“Sorellanza” di Martina Miccichè: un manifesto radicale che unisce le lotte e rompe i confini del vivente

LibriAprile 14, 2026

Quello dell’8 aprile è stato un giorno positivo per l’editoria italiana e per tutti i lettori: è arrivato in libreria “Sorellanza” di Martina Miccichè, un testo che si colloca con decisione nel dibattito contemporaneo su disuguaglianze, diritti e forme di convivenza. Un manifesto transfemminista e antispecista che prova a tenere insieme piani spesso trattati separatamente, mostrando una struttura comune nelle dinamiche di dominio. Più che offrire risposte definitive, il libro apre un campo e parte da una domanda netta: le oppressioni che attraversano le vite, umane e non umane, condividono una stessa matrice? Da qui si sviluppa una riflessione che mette in relazione contesti diversi: gli allevamenti intensivi, gli spazi domestici segnati dalla violenza, gli scenari globali attraversati da crisi economiche e ambientali. Il punto di convergenza si trova nella costruzione di gerarchie che stabiliscono chi può vivere pienamente e chi viene considerato sacrificabile.

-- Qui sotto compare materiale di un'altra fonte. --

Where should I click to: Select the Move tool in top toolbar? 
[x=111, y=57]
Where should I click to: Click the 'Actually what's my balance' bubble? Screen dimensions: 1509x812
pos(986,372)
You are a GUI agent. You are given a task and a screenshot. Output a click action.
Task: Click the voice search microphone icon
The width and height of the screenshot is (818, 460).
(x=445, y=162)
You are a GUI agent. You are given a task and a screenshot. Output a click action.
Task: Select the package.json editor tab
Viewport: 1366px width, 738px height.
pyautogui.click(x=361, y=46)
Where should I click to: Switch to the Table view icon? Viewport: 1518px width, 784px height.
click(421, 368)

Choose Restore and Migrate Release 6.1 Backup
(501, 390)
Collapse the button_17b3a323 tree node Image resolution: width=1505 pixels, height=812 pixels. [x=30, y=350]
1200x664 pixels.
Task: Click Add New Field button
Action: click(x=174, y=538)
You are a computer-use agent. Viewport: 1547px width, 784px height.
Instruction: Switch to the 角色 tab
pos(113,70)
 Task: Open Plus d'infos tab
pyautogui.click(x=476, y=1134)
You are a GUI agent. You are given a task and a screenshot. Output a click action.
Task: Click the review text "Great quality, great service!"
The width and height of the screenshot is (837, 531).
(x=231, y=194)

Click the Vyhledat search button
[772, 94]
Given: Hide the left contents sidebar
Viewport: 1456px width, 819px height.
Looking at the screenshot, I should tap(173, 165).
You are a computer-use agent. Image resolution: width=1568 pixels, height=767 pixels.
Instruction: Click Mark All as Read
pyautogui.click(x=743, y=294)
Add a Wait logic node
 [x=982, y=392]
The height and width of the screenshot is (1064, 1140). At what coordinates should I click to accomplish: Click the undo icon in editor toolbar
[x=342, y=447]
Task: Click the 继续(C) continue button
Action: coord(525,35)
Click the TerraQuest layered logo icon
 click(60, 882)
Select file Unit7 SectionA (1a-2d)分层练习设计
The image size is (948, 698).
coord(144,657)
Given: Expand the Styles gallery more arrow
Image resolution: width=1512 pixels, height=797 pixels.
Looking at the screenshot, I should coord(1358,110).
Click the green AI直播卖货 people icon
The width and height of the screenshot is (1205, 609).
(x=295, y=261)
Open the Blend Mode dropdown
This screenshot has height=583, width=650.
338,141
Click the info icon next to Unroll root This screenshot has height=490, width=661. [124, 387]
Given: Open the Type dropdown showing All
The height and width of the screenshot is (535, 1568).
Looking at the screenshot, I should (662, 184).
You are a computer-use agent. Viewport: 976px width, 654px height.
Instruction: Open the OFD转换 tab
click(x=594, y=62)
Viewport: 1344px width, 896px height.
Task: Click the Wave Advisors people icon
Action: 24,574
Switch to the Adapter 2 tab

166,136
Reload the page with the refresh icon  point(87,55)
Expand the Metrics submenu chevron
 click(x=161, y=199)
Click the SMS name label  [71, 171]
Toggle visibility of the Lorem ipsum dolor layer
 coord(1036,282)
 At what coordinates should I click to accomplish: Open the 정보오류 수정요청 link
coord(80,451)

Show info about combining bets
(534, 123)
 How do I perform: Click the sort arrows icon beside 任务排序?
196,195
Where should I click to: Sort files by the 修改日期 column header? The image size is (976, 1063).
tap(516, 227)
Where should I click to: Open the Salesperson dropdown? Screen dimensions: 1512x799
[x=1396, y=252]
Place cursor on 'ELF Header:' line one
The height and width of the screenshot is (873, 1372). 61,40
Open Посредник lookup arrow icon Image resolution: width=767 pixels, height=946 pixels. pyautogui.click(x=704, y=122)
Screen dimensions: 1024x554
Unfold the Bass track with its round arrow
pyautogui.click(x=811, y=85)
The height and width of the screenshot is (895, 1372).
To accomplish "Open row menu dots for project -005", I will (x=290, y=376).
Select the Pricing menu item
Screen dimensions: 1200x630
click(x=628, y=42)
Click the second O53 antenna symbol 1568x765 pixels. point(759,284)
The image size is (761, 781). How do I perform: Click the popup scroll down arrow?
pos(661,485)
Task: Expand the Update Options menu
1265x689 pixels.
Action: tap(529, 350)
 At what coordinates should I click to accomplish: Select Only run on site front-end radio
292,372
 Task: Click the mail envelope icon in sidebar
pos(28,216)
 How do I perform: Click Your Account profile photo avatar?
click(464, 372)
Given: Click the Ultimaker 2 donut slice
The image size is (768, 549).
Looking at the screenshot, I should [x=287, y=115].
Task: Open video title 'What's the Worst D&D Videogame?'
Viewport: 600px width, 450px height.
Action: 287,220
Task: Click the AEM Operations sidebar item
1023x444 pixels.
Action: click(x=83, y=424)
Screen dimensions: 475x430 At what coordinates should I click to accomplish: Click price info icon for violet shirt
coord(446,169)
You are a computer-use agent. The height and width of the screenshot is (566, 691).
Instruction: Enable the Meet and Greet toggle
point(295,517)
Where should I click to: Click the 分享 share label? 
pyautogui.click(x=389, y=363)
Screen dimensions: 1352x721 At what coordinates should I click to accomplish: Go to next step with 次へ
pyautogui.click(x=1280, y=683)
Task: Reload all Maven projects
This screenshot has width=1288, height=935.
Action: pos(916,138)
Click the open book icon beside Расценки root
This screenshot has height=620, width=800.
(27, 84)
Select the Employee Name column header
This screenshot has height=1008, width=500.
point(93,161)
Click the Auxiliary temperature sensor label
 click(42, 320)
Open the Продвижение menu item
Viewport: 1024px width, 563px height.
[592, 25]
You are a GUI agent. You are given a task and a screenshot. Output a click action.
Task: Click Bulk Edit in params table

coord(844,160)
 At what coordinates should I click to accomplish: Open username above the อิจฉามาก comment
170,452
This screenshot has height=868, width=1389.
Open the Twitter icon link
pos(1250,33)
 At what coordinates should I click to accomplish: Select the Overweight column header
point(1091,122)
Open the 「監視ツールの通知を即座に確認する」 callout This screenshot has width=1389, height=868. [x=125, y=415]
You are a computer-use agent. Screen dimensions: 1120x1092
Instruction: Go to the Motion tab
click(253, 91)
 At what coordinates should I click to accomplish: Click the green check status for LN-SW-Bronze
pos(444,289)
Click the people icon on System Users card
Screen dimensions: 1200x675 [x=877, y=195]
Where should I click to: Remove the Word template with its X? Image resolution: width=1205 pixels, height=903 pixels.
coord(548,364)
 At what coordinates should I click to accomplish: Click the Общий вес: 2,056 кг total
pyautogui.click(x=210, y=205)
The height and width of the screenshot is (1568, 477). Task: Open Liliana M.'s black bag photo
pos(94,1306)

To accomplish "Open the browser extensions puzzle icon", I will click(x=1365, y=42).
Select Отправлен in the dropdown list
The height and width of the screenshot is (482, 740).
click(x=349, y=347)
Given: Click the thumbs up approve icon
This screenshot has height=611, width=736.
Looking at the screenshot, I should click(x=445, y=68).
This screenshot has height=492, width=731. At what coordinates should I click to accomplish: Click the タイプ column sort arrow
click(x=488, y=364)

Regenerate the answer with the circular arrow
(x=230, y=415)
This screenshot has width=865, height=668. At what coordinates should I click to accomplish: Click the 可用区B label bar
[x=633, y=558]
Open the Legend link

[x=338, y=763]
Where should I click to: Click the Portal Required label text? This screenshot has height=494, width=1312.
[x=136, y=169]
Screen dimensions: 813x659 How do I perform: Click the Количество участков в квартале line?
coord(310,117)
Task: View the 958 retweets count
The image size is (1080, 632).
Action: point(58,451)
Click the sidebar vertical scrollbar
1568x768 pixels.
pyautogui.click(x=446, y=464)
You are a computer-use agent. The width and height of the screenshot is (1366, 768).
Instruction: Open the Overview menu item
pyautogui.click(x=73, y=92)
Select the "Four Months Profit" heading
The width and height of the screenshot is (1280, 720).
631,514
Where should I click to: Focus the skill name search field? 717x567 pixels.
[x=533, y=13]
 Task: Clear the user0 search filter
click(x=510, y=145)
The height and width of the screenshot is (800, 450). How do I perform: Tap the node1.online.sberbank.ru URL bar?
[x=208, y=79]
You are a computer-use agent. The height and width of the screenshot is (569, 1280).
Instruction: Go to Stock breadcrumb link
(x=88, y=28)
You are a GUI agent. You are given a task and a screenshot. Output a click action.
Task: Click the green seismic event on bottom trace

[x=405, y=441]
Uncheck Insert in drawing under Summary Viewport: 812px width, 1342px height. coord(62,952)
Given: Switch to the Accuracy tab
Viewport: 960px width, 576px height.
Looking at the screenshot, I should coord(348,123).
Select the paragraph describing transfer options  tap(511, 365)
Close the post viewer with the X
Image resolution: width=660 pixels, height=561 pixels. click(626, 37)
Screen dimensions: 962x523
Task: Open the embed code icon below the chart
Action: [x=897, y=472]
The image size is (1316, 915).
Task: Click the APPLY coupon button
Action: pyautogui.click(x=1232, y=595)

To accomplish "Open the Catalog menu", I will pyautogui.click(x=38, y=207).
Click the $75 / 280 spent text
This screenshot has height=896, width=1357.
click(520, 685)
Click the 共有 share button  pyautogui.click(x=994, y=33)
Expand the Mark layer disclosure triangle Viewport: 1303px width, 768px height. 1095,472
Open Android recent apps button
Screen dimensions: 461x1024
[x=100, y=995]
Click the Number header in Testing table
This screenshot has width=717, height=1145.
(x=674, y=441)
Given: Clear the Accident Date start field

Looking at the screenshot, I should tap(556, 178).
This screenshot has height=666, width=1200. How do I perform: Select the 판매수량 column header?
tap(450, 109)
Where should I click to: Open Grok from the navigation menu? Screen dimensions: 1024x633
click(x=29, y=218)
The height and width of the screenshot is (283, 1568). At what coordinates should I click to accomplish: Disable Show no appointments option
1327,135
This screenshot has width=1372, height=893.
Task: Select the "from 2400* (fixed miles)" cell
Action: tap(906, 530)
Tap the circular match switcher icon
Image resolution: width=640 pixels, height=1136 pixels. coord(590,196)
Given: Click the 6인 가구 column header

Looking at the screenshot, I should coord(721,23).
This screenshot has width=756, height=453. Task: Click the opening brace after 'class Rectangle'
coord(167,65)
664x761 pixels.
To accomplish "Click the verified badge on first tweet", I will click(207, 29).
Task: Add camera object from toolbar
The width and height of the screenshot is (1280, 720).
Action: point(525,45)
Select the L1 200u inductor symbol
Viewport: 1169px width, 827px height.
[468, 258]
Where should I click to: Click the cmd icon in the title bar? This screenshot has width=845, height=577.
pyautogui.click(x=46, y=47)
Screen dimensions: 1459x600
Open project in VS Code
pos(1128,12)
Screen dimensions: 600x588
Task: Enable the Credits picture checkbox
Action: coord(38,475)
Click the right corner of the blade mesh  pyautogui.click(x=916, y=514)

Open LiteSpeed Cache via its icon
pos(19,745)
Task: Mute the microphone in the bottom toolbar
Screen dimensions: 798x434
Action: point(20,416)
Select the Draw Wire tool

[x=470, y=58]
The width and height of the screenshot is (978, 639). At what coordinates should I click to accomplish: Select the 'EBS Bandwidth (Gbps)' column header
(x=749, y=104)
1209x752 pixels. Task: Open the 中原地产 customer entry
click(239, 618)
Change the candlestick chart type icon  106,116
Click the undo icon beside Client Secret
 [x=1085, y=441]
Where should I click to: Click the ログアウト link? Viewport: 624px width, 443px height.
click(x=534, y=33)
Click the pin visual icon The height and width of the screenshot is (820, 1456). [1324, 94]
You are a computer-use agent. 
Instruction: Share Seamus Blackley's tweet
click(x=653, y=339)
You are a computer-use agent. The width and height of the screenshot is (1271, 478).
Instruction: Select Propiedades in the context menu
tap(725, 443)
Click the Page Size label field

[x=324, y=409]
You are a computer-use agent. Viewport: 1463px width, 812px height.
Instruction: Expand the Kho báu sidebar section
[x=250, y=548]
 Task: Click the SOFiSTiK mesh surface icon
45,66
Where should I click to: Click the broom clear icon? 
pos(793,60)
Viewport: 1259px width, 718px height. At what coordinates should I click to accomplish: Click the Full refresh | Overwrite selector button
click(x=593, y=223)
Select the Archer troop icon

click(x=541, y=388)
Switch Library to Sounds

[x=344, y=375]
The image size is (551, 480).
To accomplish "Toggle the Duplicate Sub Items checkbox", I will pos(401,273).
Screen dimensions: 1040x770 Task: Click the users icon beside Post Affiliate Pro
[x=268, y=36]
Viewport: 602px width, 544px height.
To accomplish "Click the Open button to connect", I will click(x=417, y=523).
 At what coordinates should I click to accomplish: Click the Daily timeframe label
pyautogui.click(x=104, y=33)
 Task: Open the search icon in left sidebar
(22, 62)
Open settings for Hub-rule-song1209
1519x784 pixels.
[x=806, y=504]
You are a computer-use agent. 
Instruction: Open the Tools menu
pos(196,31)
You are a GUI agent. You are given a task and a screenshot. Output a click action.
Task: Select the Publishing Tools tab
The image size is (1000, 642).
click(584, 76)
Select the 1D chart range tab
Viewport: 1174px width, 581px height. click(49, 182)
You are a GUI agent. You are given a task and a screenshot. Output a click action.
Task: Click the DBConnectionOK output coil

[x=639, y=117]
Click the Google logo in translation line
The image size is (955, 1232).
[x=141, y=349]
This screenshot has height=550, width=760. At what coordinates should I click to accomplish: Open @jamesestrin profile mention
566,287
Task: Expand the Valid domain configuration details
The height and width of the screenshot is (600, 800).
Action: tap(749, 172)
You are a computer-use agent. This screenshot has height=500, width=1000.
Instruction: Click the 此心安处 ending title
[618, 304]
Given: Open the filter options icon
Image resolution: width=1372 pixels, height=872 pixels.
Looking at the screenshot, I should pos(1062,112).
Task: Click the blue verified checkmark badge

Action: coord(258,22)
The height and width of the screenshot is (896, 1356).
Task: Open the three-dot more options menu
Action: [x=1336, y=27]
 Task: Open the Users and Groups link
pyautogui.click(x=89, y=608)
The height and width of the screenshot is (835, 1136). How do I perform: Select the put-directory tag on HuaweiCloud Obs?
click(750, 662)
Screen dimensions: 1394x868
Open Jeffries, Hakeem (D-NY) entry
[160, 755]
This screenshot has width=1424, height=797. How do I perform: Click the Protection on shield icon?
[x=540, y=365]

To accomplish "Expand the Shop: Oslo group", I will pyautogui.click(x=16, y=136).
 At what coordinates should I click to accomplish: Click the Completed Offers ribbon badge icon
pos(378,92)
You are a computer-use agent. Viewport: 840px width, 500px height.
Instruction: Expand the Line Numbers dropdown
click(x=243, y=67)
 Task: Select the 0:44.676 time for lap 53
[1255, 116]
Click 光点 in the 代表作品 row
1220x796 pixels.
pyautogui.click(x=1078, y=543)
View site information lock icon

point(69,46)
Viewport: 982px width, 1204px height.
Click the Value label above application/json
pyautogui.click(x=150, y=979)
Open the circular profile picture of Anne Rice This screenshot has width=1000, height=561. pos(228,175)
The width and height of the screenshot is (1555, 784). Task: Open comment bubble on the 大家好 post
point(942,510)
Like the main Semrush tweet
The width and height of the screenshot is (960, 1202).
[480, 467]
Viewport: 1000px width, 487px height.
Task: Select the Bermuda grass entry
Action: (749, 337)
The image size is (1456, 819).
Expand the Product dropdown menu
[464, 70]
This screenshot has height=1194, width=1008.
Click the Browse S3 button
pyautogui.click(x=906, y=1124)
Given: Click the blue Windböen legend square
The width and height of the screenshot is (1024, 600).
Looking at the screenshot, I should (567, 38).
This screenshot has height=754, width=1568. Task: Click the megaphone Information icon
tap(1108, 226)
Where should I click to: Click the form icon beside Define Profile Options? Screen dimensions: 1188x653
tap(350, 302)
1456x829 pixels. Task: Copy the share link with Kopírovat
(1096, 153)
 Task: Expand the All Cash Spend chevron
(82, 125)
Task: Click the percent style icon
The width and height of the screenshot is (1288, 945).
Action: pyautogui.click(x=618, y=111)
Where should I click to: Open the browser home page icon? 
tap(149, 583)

Miccichè lavora su questo terreno con uno sguardo che unisce analisi politica e racconto. I luoghi della costrizione, quali allevamenti, zoo, prigioni, diventano dispositivi per leggere il presente, attraversati da dati, testimonianze e osservazioni dirette. In questo quadro, la disumanizzazione non appare come un eccesso linguistico ma come un meccanismo strutturale che agisce sulle identità femminili, queer e razzializzate, spesso raccontate con un lessico che le avvicina al mondo animale.

Il cuore del libro si trova nella proposta di un’alleanza che supera i confini tradizionali. “Sorellanza” immagina forme di relazione tra soggettività diverse, capaci di riconoscersi e agire insieme. Non si tratta solo di denuncia, ma di costruzione: collettivi, rifugi, spazi liberati diventano esempi concreti di una pratica politica che mette al centro la condivisione della libertà.

Autrice già nota per lavori come “Femminismo di periferia” e “Realismo patriarcale”, Miccichè porta qui a maturazione una ricerca che intreccia giornalismo, attivismo e teoria. La scrittura mantiene una tensione costante tra urgenza e visione, evitando astrazioni e restando ancorata alle esperienze.

“Sorellanza” si inserisce in una stagione editoriale in cui il pensiero transfemminista amplia il proprio raggio, dialogando con le questioni ambientali e con il tema dei diritti degli animali. Il risultato è un testo che invita a riconsiderare le categorie con cui si leggono le relazioni di potere e a immaginare nuove forme di convivenza.